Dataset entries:
________________________________________

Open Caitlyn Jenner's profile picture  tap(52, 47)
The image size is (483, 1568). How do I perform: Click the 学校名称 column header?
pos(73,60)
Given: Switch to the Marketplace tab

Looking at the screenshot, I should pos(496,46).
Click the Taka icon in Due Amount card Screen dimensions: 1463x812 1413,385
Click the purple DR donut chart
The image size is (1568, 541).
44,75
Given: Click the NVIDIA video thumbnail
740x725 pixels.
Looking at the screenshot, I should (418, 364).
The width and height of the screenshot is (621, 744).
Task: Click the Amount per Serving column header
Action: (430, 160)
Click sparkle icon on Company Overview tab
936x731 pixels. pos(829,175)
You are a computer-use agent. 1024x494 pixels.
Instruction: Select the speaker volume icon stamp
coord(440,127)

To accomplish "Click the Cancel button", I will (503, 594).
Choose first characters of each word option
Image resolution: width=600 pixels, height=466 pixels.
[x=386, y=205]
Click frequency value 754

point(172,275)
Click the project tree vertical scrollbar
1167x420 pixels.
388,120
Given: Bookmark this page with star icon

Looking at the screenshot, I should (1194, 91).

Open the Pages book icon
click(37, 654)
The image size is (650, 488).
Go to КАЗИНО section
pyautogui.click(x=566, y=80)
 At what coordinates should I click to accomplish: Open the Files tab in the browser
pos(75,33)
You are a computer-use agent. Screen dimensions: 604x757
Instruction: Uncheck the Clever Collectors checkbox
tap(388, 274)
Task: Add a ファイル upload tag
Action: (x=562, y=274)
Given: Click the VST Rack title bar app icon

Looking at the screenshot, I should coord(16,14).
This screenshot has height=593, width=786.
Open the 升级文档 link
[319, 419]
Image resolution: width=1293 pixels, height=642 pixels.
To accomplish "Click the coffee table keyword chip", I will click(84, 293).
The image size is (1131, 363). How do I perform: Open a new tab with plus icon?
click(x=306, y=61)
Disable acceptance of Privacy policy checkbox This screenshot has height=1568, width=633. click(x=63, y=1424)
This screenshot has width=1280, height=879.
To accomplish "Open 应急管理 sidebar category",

________________________________________

Retype every record above exactly as written.

Reply to the task:
Open Caitlyn Jenner's profile picture  tap(52, 47)
The image size is (483, 1568). How do I perform: Click the 学校名称 column header?
pos(73,60)
Given: Switch to the Marketplace tab

Looking at the screenshot, I should pos(496,46).
Click the Taka icon in Due Amount card Screen dimensions: 1463x812 1413,385
Click the purple DR donut chart
The image size is (1568, 541).
44,75
Given: Click the NVIDIA video thumbnail
740x725 pixels.
Looking at the screenshot, I should (418, 364).
The width and height of the screenshot is (621, 744).
Task: Click the Amount per Serving column header
Action: (430, 160)
Click sparkle icon on Company Overview tab
936x731 pixels. pos(829,175)
You are a computer-use agent. 1024x494 pixels.
Instruction: Select the speaker volume icon stamp
coord(440,127)

To accomplish "Click the Cancel button", I will (503, 594).
Choose first characters of each word option
Image resolution: width=600 pixels, height=466 pixels.
[x=386, y=205]
Click frequency value 754

point(172,275)
Click the project tree vertical scrollbar
1167x420 pixels.
388,120
Given: Bookmark this page with star icon

Looking at the screenshot, I should (1194, 91).

Open the Pages book icon
click(37, 654)
The image size is (650, 488).
Go to КАЗИНО section
pyautogui.click(x=566, y=80)
 At what coordinates should I click to accomplish: Open the Files tab in the browser
pos(75,33)
You are a computer-use agent. Screen dimensions: 604x757
Instruction: Uncheck the Clever Collectors checkbox
tap(388, 274)
Task: Add a ファイル upload tag
Action: (x=562, y=274)
Given: Click the VST Rack title bar app icon

Looking at the screenshot, I should coord(16,14).
This screenshot has height=593, width=786.
Open the 升级文档 link
[319, 419]
Image resolution: width=1293 pixels, height=642 pixels.
To accomplish "Click the coffee table keyword chip", I will click(84, 293).
The image size is (1131, 363). How do I perform: Open a new tab with plus icon?
click(x=306, y=61)
Disable acceptance of Privacy policy checkbox This screenshot has height=1568, width=633. click(x=63, y=1424)
This screenshot has width=1280, height=879.
To accomplish "Open 应急管理 sidebar category",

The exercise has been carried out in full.